Be Proactive — Make Sure Your Organization is In Compliance with GINA
More than 30 states already have laws prohibiting genetic discrimination, including Michigan. However, GINA is more comprehensive than Michigan’s genetic privacy laws, and employers should proactively develop an understanding of the requirements imposed by GINA to ensure compliance with the Act. The following are a few steps employers can take in response to GINA’s requirements:
- Revise equal employment opportunity statements to include a non-discrimination on the basis of genetic statement;
- Review all processes and forms to determine whether the organization requests or requires genetic information;
- Review all currently held employee medical information to determine whether that information might constitute genetic information;
- Treat any currently held genetic information the same as confidential medical records held separate from employee personnel records; and
- Implement policies and procedures to prevent the inadvertent disclosure of genetic information.
GINA will take effect on November 21, 2009
If you have any questions regarding how this Act may affect your workplace, please do not hesitate to contact an attorney in Varnum’s Labor and Employment Practice Team.
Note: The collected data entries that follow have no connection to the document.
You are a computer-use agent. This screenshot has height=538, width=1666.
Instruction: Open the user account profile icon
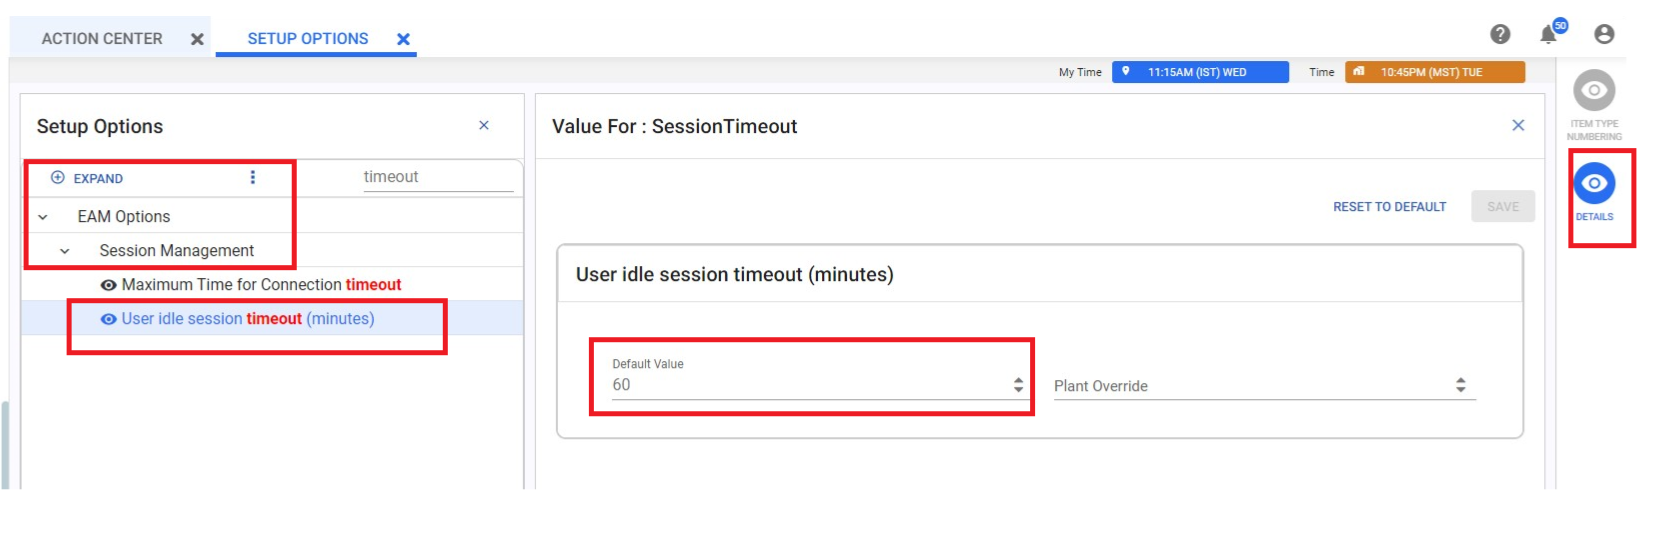1604,34
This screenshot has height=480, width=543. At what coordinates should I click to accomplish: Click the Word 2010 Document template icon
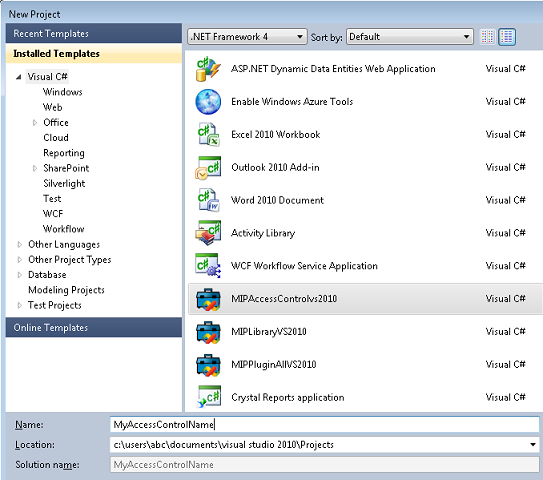(208, 200)
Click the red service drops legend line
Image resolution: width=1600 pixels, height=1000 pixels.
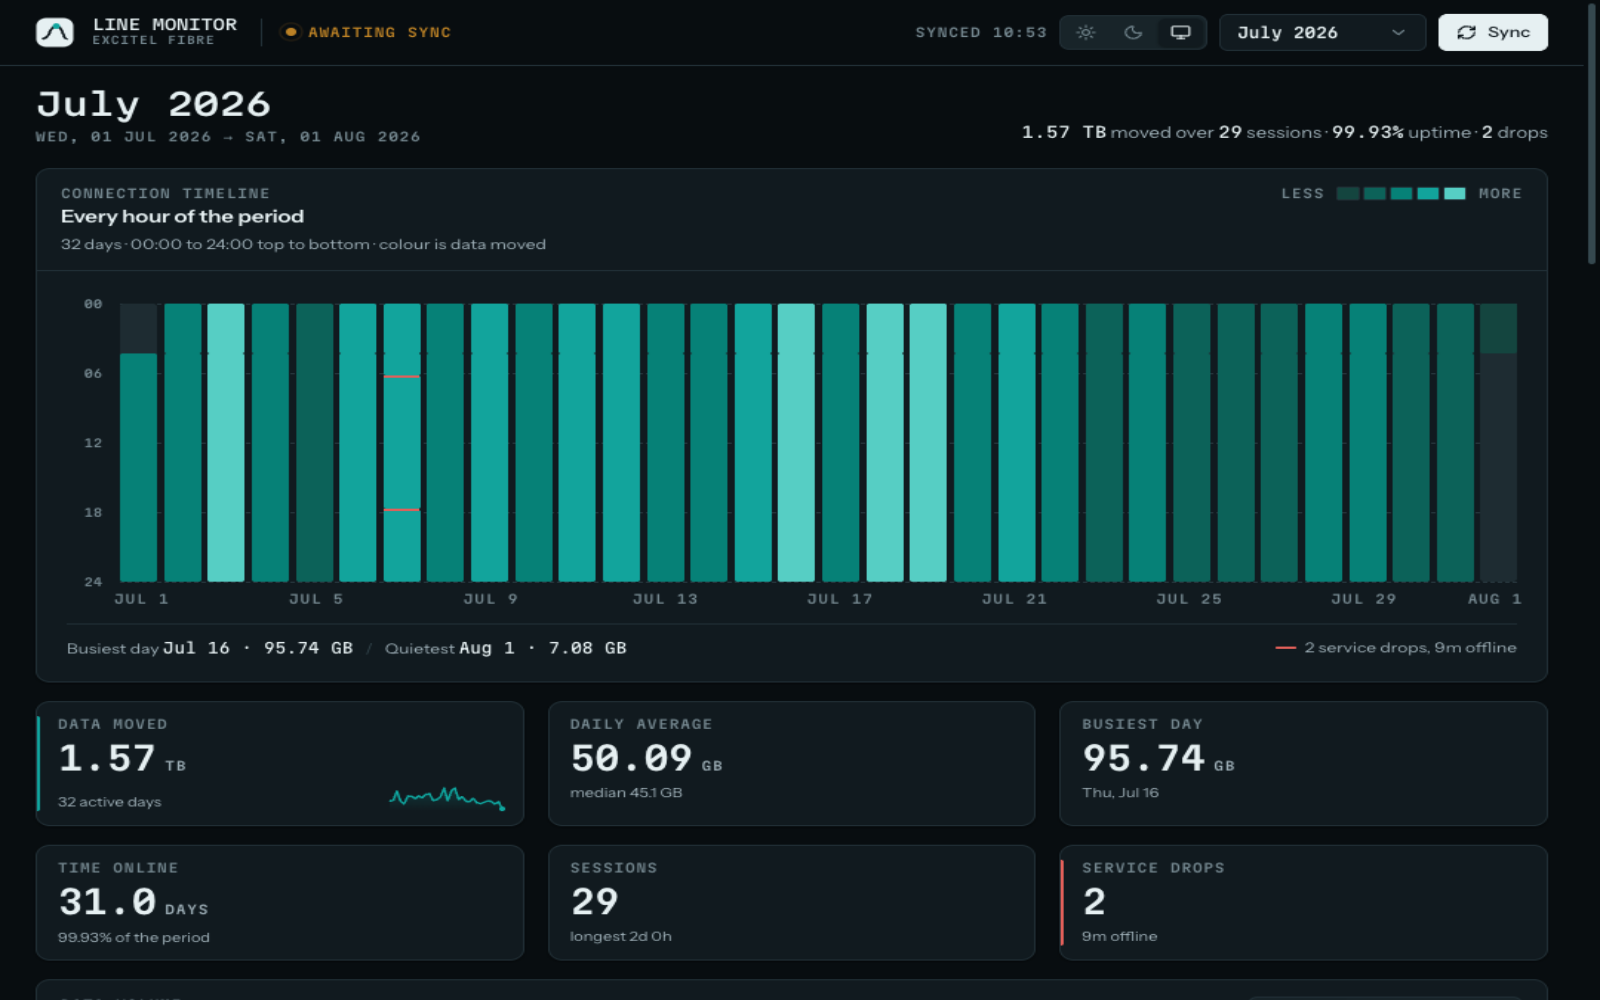(x=1286, y=648)
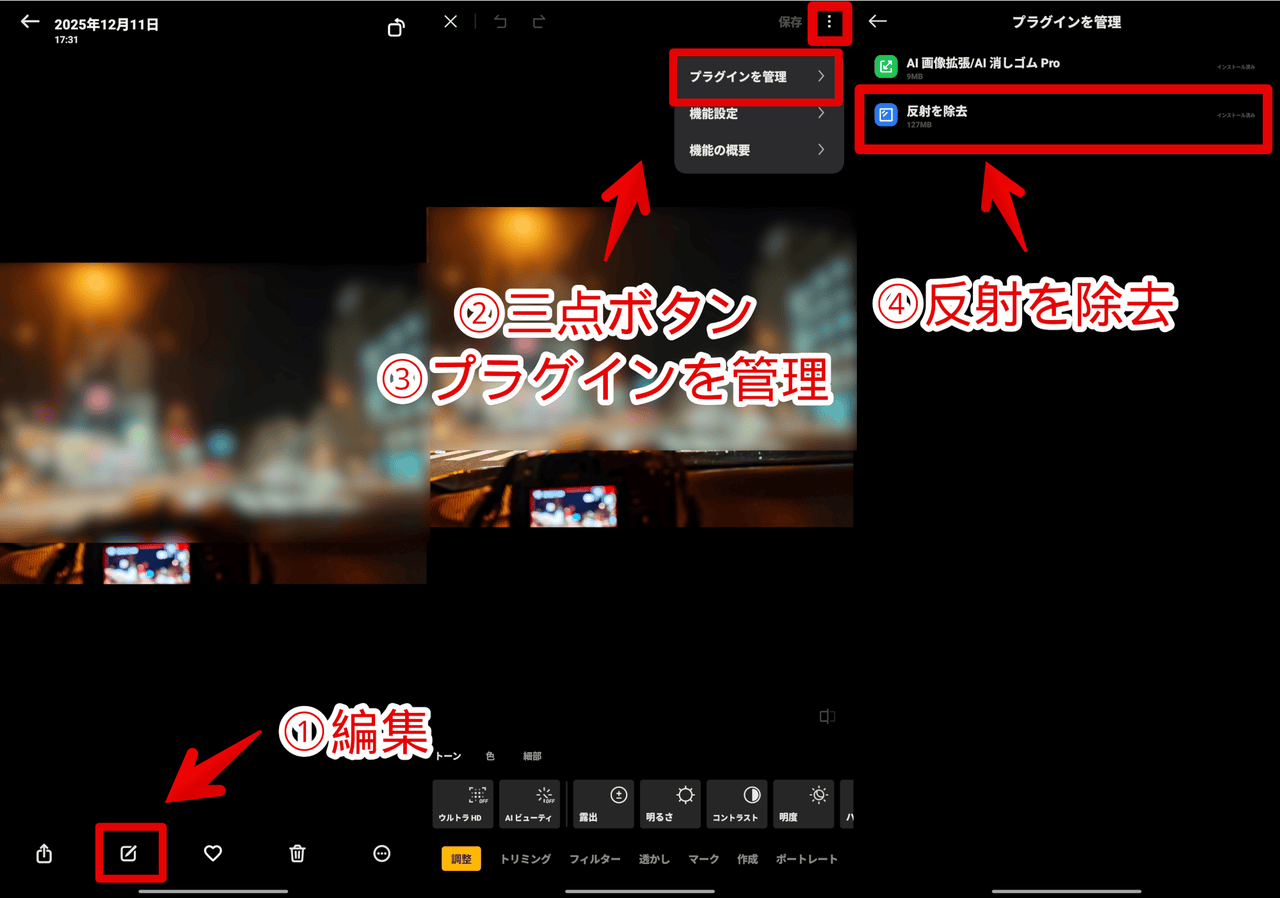Viewport: 1280px width, 898px height.
Task: Select the 露出 exposure adjustment icon
Action: click(x=602, y=803)
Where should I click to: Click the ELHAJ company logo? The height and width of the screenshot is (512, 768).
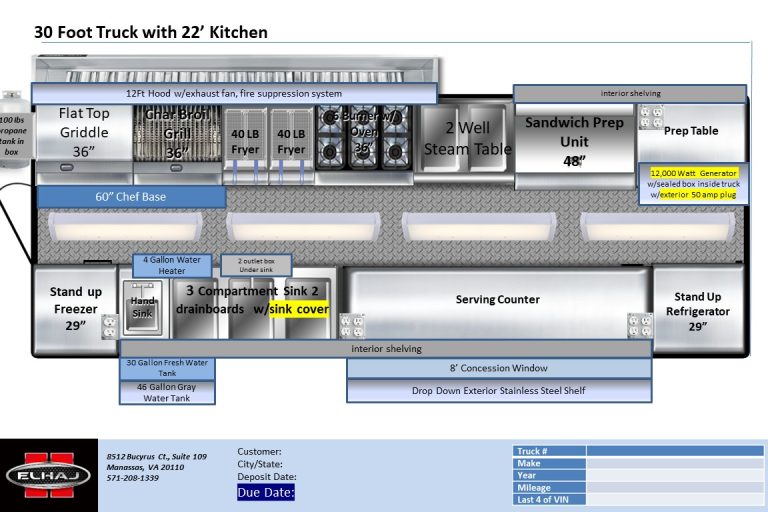click(47, 475)
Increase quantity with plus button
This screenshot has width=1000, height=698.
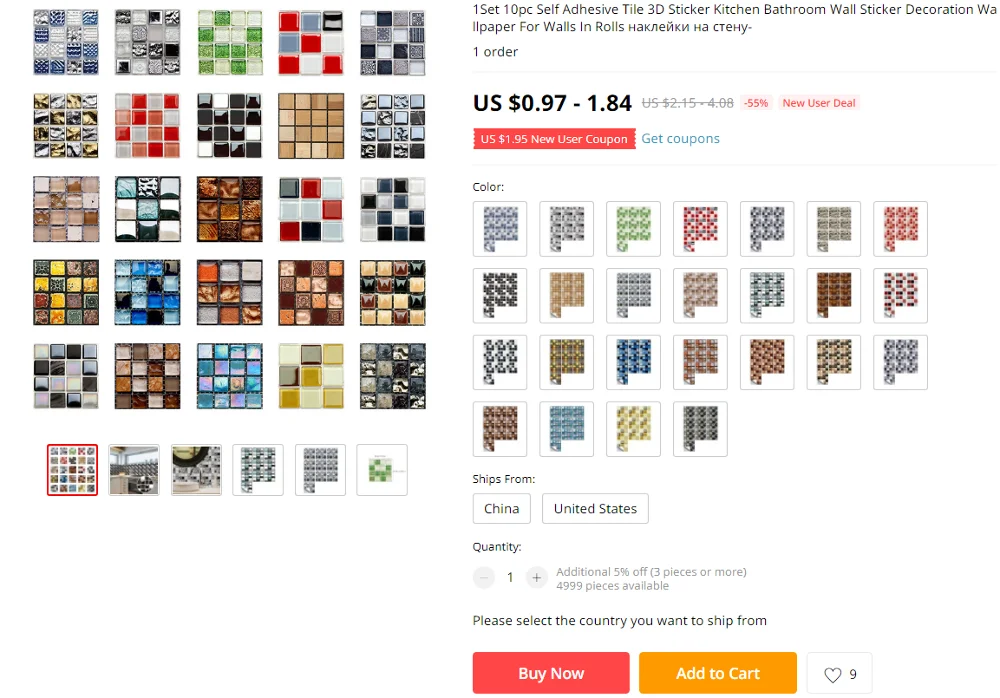pyautogui.click(x=536, y=577)
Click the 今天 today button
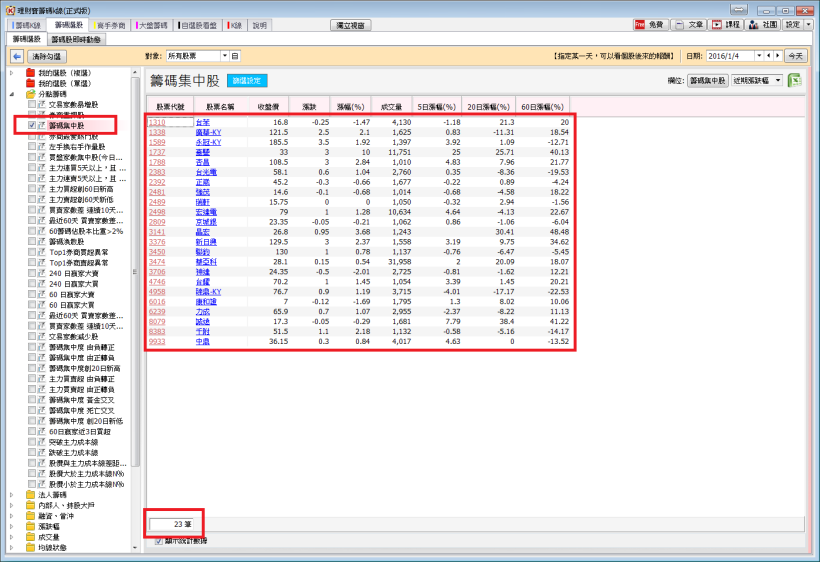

*The proposed EEOC regulations only relate to Title II of GINA. The Departments of Health and Human Services, Labor and the Treasury will be responsible for administering Title I, which applies to group health plans sponsored by private employers, unions, and state and local government employers, and other entities. Nevertheless, the regulations for Title II explain that if Title I offers a remedy for a special insurance-related practice or act, then that practice or act cannot be challenged and no remedy may be sought under Title II.